There are still significant limitations, no amount of prompting will get current models to approach abstraction and architecture the way a person does. But I'm finding that these Gemini models are finally able to replace searches and stackoverflow for a lot of my day-to-day programming.
I find this sentiment increasingly worrisome. It's entirely clear that every last human will be beaten on code design in the upcoming years (I am not going to argue if it's 1 or 5 years away, who cares?)
I wished people would just stop holding on to what amounts to nothing, and think and talk more about what can be done in a new world. We need good ideas and I think this could be a place to advance them.
No code & AI assisted programming has been told to be around the corner since 2000. We just arrived to a point where models remix what others have typed on their keyboards, and yet somebody still argues that humans will be left in the dust in near times.
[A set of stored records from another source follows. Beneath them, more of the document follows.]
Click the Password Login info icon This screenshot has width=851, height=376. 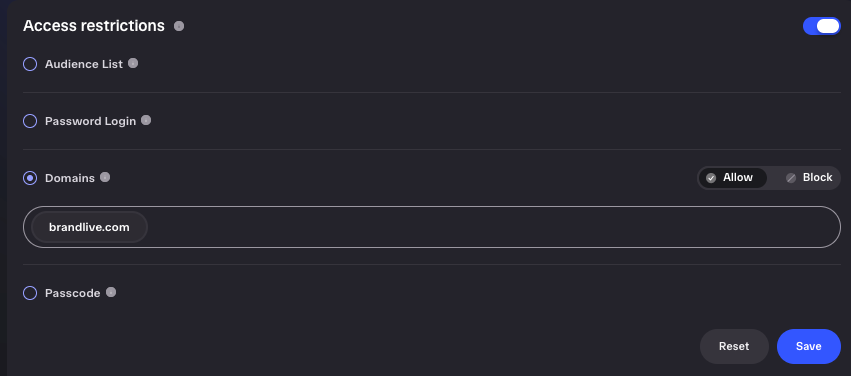pos(146,120)
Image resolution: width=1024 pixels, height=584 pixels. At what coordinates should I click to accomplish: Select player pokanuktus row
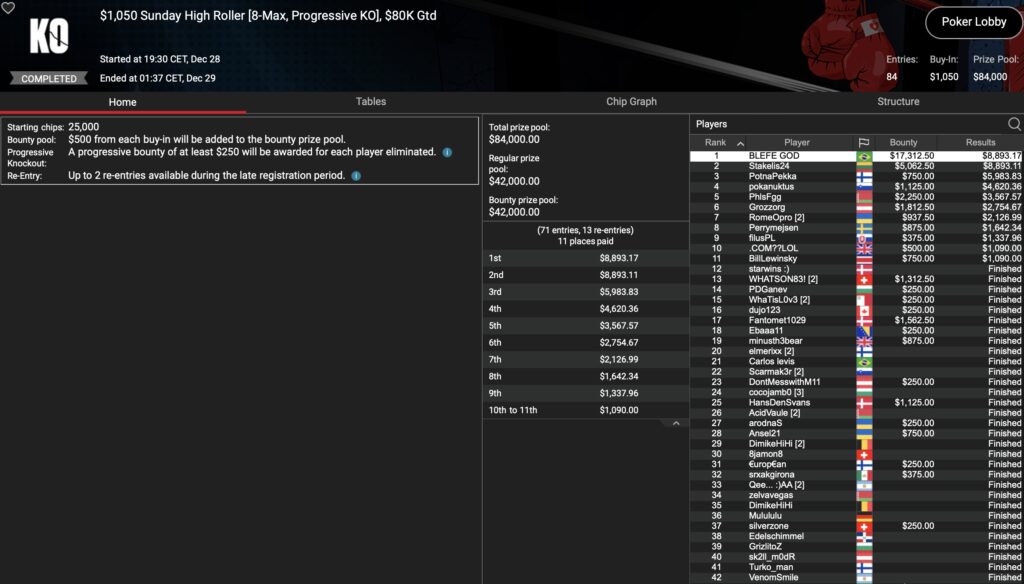(x=772, y=186)
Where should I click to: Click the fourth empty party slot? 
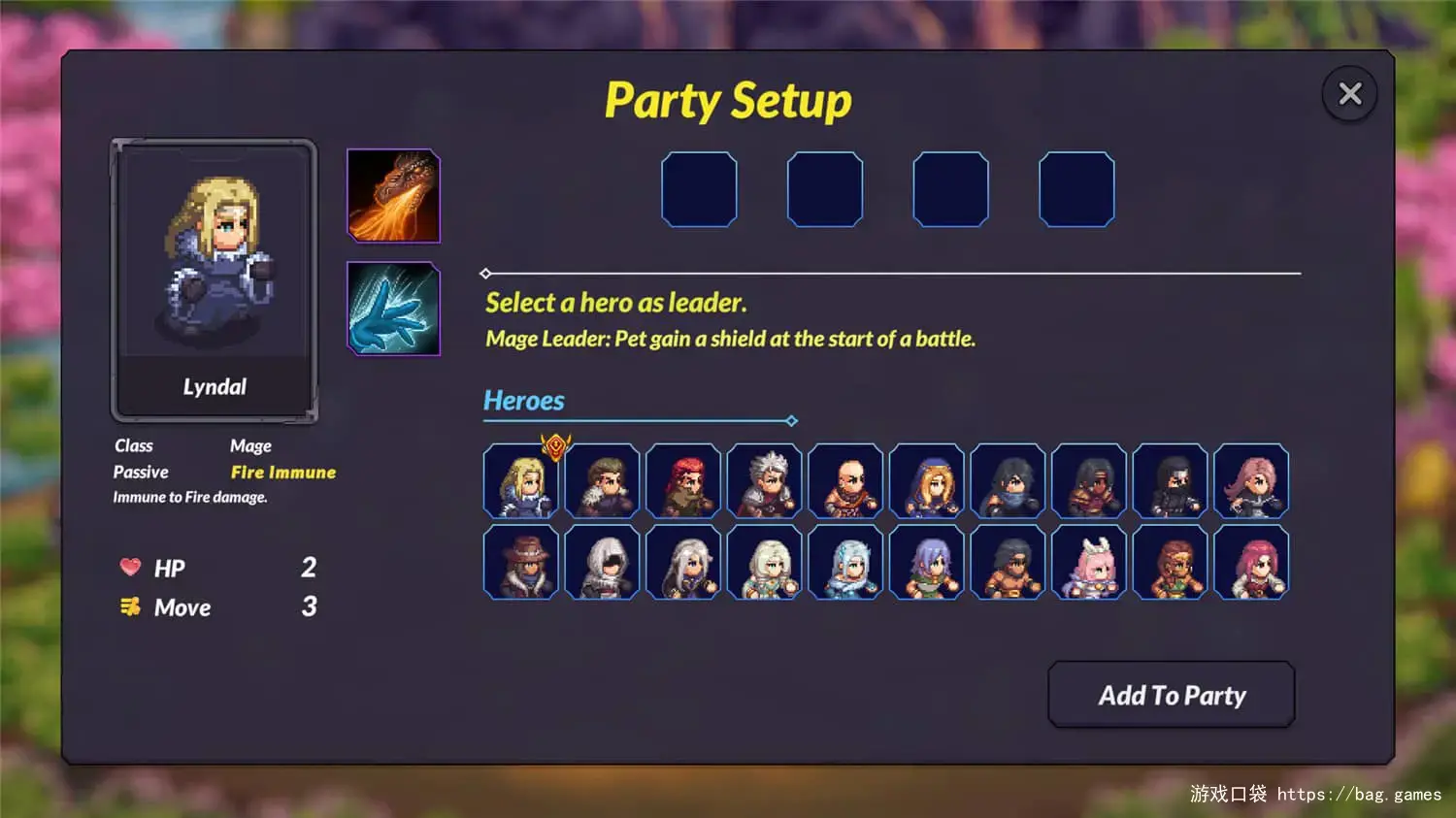1076,189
No machine, incl. humans can create something more complex than itself. This is the rule of abstraction. As you go higher level, you lose expressiveness. Yes, you express more with less, yet you can express less in total. You're reducing the set's symbol size (element count) as you go higher by clumping symbols together and assigning more complex meanings to it.
Yet, being able to describe a larger set with more elements while keeping all elements addressable with less possible symbols doesn't sound plausible to me.
So, as others said. Citation needed. Extraordinary claims needs extraordinary evidence. No, asking AI to create a premium mobile photo app and getting Halide's design as an output doesn't count. It's training data leakage.